Neil Briggs
- Born: 1 June 1985 (age 40) Germany
- Height: 1.78 m (5 ft 10 in)
- Weight: 96 kg (15 st 2 lb)

Rugby union career
- Position(s): Hooker, Flanker

Senior career
- Years: Team / Apps / (Points)
- 2004–2005: Rotherham Titans
- 2005–2011: Sale Sharks / 104 / (30)
- 2011–2012: Bourgoin
- 2012–2013: London Welsh / 15 / (0)
- 2013–2015: Leicester Tigers / 20 / (0)
- 2015–2017: Sale Sharks / 42 / (30)
- 2017-2018: Sale FC Rugby / 18 / (5)

International career
- Years: Team / Apps / (Points)
- 2009: England Saxons

= Neil Briggs =

English rugby union player

Neil Briggs (born 1 June 1985 in Germany) is a rugby union player who most recently played for Sale Sharks.

Briggs plays as a Hooker, but he can also play as a Flanker.

Briggs started his career at Rotherham Titans before moving to Sale Sharks where he notched up 104 appearances from 2005 to 2011. In the 2005–2006 season, Briggs made 3 appearances as Sale Sharks won their first ever Premiership title. In October 2011 he left Sale to join French club Bourgoin for the remainder of the 2011–12 season before returning to the Aviva Premiership with London Welsh in 2012.

Briggs made his debut for the England Saxons against the Argentina Jaguars at the 2009 Churchill Cup.

After James Gaskell was injured in October 2010, Briggs was appointed Sale's captain for the remainder of the season. In turn, Briggs too succumbed to injury a month into his tenure as captain. The shoulder injury – which was sustained in a practice session when Briggs was tackled by Neil McMillan – sidelined him for up to three months.
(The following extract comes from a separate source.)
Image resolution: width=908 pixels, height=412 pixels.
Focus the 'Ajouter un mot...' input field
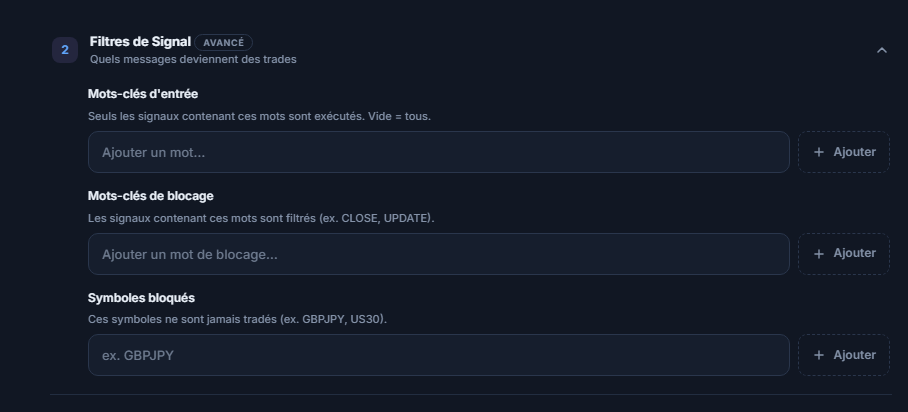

For the 2013–14 season Briggs was signed by Leicester Tigers. On 30 January 2015, Briggs resigned with his old club Sale Sharks for the 2015–16 season onwards.

For the 2017-2018 Season Briggs signed for National 2 North side Sale FC Rugby.

He is currently forwards coach for sale sharks in the Gallagher Premiership.